YOUR TASK: Rewrite the part of the data that opens with the line containing "the sources note" and closes with the line containing "(x=142, y=454)", both lines included, replacing "Image resolution" with "Display resolution" and changing nothing else.

ENTRIES:

************

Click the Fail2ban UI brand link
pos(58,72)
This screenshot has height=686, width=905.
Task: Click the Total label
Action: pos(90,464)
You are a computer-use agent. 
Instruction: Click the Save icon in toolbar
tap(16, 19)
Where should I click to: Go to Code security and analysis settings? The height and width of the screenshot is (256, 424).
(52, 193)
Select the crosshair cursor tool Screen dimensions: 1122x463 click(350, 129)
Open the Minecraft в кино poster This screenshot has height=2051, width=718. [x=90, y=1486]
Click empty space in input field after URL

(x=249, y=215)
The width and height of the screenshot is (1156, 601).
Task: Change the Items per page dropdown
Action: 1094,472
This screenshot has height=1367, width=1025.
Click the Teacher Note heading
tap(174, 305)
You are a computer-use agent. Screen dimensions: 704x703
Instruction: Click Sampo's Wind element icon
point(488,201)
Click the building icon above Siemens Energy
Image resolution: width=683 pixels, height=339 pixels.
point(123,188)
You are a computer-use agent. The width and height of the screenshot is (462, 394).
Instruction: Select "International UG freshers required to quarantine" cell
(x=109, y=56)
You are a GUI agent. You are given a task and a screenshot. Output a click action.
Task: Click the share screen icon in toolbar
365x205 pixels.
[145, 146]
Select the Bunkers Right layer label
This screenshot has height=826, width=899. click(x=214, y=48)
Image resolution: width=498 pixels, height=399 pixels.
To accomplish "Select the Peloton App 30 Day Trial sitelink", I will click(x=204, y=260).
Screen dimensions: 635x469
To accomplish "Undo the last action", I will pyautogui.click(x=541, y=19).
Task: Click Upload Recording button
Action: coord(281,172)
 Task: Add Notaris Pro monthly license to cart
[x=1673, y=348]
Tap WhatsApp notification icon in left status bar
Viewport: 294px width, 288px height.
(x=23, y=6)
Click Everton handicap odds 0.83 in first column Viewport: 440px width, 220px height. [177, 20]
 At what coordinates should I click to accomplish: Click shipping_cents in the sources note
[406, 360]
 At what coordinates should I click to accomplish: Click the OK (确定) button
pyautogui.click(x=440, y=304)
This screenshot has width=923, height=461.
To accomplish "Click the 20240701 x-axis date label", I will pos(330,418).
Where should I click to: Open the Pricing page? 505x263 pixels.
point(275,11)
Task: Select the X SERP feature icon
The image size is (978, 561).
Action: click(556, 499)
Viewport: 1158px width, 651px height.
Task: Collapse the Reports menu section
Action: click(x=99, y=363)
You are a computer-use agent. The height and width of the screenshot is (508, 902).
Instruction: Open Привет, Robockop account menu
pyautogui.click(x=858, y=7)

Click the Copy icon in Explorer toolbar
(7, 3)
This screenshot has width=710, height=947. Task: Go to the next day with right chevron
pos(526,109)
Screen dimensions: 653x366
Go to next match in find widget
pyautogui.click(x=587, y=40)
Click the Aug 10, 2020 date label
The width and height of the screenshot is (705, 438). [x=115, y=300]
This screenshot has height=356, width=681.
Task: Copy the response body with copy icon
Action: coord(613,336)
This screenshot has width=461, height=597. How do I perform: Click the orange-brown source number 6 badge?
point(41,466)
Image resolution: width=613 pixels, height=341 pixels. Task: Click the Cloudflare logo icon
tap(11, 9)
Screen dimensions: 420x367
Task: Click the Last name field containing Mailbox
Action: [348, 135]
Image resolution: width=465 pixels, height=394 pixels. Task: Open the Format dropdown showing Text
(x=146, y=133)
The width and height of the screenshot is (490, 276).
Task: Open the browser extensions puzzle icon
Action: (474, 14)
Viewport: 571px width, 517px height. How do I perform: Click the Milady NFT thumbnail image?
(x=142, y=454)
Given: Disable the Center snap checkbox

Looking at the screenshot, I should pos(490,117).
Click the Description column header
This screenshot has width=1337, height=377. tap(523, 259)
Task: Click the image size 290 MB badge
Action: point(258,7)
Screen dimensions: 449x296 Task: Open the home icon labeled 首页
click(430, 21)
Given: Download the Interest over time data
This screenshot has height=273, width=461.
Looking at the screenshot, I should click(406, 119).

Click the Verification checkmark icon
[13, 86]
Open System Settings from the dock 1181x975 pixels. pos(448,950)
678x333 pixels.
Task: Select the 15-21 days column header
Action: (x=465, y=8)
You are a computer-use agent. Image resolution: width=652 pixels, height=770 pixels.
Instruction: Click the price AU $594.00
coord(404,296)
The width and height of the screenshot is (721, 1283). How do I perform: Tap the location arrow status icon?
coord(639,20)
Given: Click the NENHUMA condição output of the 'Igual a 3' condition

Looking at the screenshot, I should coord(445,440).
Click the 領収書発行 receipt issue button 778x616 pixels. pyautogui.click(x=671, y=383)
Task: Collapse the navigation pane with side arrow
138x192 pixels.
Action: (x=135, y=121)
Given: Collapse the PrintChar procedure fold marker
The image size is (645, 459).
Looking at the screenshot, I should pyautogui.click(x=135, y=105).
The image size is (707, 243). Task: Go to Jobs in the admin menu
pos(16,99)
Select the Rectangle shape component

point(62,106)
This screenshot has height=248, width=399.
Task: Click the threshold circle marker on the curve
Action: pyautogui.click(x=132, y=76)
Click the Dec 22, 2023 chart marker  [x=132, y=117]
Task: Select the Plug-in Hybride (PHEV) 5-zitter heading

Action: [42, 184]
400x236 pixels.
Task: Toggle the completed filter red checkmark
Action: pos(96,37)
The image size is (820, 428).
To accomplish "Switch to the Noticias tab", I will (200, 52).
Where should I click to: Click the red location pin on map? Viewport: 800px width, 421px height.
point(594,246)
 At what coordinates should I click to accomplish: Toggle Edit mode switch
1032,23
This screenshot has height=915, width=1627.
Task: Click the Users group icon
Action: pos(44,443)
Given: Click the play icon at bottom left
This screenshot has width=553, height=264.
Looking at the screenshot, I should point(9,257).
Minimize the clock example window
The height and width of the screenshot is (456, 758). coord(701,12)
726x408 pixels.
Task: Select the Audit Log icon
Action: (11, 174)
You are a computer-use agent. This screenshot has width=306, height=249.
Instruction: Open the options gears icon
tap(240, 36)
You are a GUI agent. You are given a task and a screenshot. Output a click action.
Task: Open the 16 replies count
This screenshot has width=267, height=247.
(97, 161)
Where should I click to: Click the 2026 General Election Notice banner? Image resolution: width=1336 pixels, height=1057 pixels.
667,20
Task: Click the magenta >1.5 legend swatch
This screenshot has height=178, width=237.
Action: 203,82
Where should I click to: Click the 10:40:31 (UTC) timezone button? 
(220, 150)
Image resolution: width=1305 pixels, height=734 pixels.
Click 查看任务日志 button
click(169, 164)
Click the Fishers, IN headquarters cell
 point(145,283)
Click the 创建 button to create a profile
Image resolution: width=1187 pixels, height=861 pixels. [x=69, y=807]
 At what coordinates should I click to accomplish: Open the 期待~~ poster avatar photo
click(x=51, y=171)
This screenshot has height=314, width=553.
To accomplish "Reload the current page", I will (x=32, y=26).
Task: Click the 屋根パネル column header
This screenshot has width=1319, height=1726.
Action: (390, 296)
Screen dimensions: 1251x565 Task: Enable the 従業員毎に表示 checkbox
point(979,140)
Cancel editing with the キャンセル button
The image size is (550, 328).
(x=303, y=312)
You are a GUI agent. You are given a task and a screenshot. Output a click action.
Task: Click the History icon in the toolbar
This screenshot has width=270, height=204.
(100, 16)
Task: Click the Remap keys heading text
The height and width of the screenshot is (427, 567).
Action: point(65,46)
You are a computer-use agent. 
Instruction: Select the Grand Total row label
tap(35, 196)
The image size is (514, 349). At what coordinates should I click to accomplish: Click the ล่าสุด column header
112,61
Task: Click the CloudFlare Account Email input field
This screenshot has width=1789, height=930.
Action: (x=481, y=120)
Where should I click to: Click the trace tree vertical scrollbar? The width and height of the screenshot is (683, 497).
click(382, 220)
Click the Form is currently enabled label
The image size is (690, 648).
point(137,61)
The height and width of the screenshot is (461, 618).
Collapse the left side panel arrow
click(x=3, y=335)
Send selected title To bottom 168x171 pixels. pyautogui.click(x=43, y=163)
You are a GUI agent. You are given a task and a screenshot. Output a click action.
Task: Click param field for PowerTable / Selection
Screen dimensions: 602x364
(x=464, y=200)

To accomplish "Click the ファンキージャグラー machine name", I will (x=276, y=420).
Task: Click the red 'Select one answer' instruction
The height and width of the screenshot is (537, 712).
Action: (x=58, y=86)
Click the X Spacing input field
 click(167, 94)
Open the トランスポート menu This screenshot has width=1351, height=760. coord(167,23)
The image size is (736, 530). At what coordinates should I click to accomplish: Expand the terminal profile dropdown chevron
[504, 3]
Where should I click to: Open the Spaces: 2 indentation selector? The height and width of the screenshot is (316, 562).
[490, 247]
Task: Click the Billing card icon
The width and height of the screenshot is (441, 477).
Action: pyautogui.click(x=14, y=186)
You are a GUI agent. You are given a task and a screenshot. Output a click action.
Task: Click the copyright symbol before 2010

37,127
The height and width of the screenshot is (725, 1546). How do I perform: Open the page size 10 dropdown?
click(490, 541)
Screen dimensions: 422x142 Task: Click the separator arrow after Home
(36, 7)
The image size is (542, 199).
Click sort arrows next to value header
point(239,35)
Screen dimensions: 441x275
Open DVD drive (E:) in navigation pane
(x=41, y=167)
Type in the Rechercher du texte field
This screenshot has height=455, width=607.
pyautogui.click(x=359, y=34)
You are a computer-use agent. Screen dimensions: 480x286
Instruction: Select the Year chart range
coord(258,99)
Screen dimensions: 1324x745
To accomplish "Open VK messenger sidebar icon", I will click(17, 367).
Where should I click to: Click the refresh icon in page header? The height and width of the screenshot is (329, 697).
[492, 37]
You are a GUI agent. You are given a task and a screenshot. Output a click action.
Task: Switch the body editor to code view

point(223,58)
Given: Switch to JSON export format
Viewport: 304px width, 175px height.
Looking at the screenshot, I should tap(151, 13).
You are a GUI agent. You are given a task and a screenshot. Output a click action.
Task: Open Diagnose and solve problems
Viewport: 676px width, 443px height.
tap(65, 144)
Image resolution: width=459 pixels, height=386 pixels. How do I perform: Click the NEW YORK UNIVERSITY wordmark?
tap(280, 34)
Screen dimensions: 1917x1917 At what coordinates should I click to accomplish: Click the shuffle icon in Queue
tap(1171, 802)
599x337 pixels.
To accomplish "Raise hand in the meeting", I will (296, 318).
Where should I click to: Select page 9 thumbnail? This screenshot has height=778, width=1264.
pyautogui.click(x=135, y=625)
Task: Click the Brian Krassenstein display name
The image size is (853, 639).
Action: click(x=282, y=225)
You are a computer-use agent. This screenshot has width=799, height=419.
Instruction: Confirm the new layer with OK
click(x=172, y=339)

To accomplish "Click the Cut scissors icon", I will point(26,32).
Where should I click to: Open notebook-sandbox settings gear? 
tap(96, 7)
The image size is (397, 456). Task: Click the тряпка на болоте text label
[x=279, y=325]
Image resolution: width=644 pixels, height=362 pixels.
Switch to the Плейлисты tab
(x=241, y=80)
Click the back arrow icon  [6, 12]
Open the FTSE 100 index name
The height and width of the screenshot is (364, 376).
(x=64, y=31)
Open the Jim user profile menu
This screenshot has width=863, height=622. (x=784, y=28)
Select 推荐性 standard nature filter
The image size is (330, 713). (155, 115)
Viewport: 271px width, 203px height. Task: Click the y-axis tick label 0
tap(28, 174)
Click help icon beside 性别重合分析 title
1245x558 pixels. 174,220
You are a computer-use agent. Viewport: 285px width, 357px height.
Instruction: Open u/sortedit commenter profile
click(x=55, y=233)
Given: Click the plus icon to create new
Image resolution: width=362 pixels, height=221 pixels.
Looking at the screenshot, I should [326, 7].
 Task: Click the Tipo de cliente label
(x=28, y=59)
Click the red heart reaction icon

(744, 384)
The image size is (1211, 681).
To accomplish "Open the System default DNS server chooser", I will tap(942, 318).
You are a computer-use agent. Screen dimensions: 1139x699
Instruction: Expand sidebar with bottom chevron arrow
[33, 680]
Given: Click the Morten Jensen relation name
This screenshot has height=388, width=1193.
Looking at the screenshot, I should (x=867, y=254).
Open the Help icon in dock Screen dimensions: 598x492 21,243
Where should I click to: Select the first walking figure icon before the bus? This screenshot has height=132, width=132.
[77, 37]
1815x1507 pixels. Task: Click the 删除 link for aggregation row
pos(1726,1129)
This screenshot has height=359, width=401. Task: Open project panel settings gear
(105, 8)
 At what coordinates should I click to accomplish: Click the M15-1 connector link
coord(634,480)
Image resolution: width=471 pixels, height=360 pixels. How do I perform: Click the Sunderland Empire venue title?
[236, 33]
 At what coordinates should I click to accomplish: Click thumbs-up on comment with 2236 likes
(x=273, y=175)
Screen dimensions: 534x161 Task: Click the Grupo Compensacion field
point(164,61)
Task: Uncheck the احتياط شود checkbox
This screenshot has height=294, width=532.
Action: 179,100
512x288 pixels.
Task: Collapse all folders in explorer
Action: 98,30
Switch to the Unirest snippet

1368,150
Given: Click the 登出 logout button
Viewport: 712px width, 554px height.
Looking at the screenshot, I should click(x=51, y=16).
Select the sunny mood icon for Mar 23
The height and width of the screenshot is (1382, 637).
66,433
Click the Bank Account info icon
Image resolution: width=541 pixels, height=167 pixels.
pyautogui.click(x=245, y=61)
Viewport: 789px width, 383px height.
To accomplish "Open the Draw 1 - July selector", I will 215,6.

************

EXPECTED ANSWER:
 At what coordinates should I click to accomplish: Click shipping_cents in the sources note
[406, 360]
 At what coordinates should I click to accomplish: Click the OK (确定) button
pyautogui.click(x=440, y=304)
This screenshot has width=923, height=461.
To accomplish "Click the 20240701 x-axis date label", I will pos(330,418).
Where should I click to: Open the Pricing page? 505x263 pixels.
point(275,11)
Task: Select the X SERP feature icon
The image size is (978, 561).
Action: click(556, 499)
Viewport: 1158px width, 651px height.
Task: Collapse the Reports menu section
Action: click(x=99, y=363)
You are a computer-use agent. The height and width of the screenshot is (508, 902).
Instruction: Open Привет, Robockop account menu
pyautogui.click(x=858, y=7)

Click the Copy icon in Explorer toolbar
(7, 3)
This screenshot has width=710, height=947. Task: Go to the next day with right chevron
pos(526,109)
Screen dimensions: 653x366
Go to next match in find widget
pyautogui.click(x=587, y=40)
Click the Aug 10, 2020 date label
The width and height of the screenshot is (705, 438). [x=115, y=300]
This screenshot has height=356, width=681.
Task: Copy the response body with copy icon
Action: coord(613,336)
This screenshot has width=461, height=597. How do I perform: Click the orange-brown source number 6 badge?
point(41,466)
Display resolution: width=613 pixels, height=341 pixels. Task: Click the Cloudflare logo icon
tap(11, 9)
Screen dimensions: 420x367
Task: Click the Last name field containing Mailbox
Action: [348, 135]
Display resolution: width=465 pixels, height=394 pixels. Task: Open the Format dropdown showing Text
(x=146, y=133)
The width and height of the screenshot is (490, 276).
Task: Open the browser extensions puzzle icon
Action: (474, 14)
Viewport: 571px width, 517px height. How do I perform: Click the Milady NFT thumbnail image?
(x=142, y=454)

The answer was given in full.